Trump's Venezuela Raid Sidelines Congress, Sparking Constitutional Crisis
Trump Bypasses Congress in Venezuela Operation

The dramatic seizure of Venezuelan leader Nicolás Maduro and his wife, Cilia, has laid bare a profound and deliberate disempowerment of the United States Congress under Donald Trump's second term. In a brazen departure from established convention, the Trump administration executed the high-stakes international operation while keeping senior lawmakers completely in the dark.

A Stark Departure from Precedent

Far from acknowledging the legislative branch's right to be informed, the White House only notified the so-called congressional "gang of eight" after the mission to detain Maduro was already underway. This elite group comprises the top Republican and Democratic leaders from both the Senate and the House of Representatives, plus the chairs and ranking members of the intelligence committees.

This action represents a conspicuous break with recent history, even for Trump. During his first presidency in January 2020, the administration punctiliously consulted the same group before the targeted strike that killed Iranian commander Qassem Suleimani. The contrast in procedure is stark and intentional.

The move has effectively rendered the 1973 War Powers Resolution seemingly obsolete. This act, born from the anxieties of the Vietnam War era, mandates that a president must notify Congress within 48 hours of committing troops to hostilities and requires withdrawal after 60 days without congressional authorisation.

Legal Justifications and Democratic Outrage

Long before the raid, Trump had signalled his disregard for congressional limits. He issued executive orders labelling Maduro and his associates as "narco-terrorists," thereby attempting to place any action against them under the expansive legal umbrella of the post-9/11 "war on terror."

The administration's disdain for congressional oversight was made explicit by Senator Marco Rubio.
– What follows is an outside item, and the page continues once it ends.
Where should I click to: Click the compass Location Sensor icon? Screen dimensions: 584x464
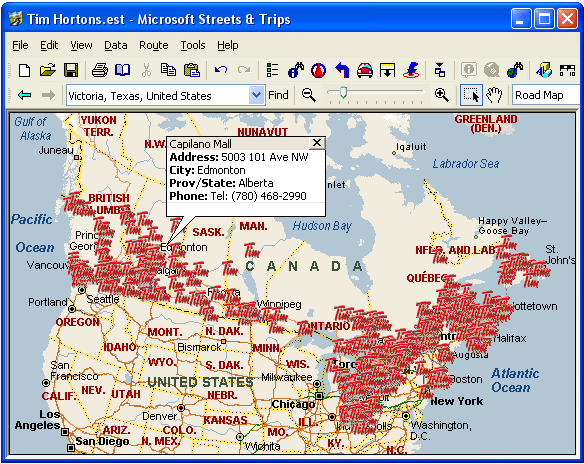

Defending the secrecy, Rubio stated the mission was not one where you could "call people and say: 'Hey, we may do this at some point in the next 15 days,'" implying lawmakers could not be trusted with sensitive information.

Stung by this haughty disregard, Democratic leaders reacted with ferocious criticism. Former House Speaker Nancy Pelosi accused Trump of a "flagrant disregard for the Article 1 war powers of Congress," essential to the constitutional system of checks and balances. Senator Tim Kaine of Virginia warned, "It is long past time for Congress to reassert its critical constitutional role in matters of war, peace, diplomacy and trade."

Republican Acquiescence and a Weakened Congress

Despite the constitutional alarms, Republican criticism has been notably muted. A telling example is Senator Mike Lee of Utah. Initially expressing reservations about the lack of congressional authorisation, Lee swiftly changed his position after speaking with Rubio. He later argued that Maduro's arrest fell within "the president's inherent authority under Article II of the Constitution."

This shift was highlighted by Matt Duss, a former foreign policy adviser to Senator Bernie Sanders. Duss contrasted Lee's current stance with his past principled defence of congressional war powers during debates over US involvement in Yemen. "For him to come out now and say the president has inherent authority to invade a country and kidnap a foreign leader without any authorization from Congress, is just wild," Duss stated.

The episode suggests that the tools available to Congress, particularly the War Powers Resolution, are no longer fit for purpose in the current political climate. While legislation like the National Security Powers Reform Bill—once ironically co-sponsored by Sanders and Lee—has been proposed to rebalance authority, its prospects are dim. Any such bill would likely face a presidential veto, and overriding it would require a Senate supermajority that is presently unattainable.

The ultimate consequence is a significant consolidation of power in the executive branch, enabled by partisan loyalty. As Duss concluded, the constitutional system of checks and balances presumes leaders who care about its processes—an assumption now under severe strain.